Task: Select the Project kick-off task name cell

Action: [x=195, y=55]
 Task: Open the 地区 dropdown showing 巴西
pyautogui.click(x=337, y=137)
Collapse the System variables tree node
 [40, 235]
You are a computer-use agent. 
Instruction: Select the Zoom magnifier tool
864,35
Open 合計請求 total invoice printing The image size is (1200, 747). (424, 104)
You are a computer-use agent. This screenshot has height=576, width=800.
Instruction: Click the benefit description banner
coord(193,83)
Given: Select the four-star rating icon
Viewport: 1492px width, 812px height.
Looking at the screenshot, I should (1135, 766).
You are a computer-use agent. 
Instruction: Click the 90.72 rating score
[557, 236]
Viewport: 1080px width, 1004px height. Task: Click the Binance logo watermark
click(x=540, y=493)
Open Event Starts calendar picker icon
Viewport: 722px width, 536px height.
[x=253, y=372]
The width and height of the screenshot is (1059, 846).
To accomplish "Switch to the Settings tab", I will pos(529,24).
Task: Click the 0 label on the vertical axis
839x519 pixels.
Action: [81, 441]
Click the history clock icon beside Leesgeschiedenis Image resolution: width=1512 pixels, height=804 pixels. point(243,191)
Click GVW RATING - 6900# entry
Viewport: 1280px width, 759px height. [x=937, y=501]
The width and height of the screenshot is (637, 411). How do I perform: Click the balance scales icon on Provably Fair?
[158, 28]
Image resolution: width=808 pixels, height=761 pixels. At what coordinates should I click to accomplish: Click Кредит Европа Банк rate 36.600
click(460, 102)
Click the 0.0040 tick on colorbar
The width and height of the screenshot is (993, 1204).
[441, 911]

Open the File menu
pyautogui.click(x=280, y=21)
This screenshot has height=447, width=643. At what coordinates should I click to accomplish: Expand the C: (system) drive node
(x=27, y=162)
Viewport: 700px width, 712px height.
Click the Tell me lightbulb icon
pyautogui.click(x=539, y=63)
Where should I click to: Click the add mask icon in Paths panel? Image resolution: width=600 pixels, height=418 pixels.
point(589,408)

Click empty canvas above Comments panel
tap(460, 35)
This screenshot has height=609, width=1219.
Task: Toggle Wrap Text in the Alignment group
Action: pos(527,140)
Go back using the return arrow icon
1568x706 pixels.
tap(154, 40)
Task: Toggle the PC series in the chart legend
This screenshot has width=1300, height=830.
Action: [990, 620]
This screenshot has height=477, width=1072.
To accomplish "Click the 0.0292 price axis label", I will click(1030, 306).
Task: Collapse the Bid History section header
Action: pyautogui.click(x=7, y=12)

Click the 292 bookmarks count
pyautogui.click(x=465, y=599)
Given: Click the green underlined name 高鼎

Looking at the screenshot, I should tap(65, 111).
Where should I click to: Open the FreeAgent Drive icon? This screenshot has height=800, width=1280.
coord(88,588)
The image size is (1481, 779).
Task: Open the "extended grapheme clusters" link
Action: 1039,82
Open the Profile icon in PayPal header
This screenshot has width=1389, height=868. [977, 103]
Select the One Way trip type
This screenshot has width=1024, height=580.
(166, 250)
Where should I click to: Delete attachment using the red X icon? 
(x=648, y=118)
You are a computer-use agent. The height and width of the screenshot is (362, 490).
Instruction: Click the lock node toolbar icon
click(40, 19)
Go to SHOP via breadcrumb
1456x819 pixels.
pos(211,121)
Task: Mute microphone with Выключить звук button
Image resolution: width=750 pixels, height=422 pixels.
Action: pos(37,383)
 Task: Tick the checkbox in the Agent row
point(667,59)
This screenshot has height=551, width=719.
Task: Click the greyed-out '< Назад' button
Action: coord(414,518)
+--
Problem |
Could you copy every line from the records that mentions the word "computer"?

Solution to the problem |
You are a computer-use agent. 
You are a computer-use agent. This screenshot has height=576, width=800.
You are a computer-use agent. 
You are a computer-use agent. The height and width of the screenshot is (362, 490).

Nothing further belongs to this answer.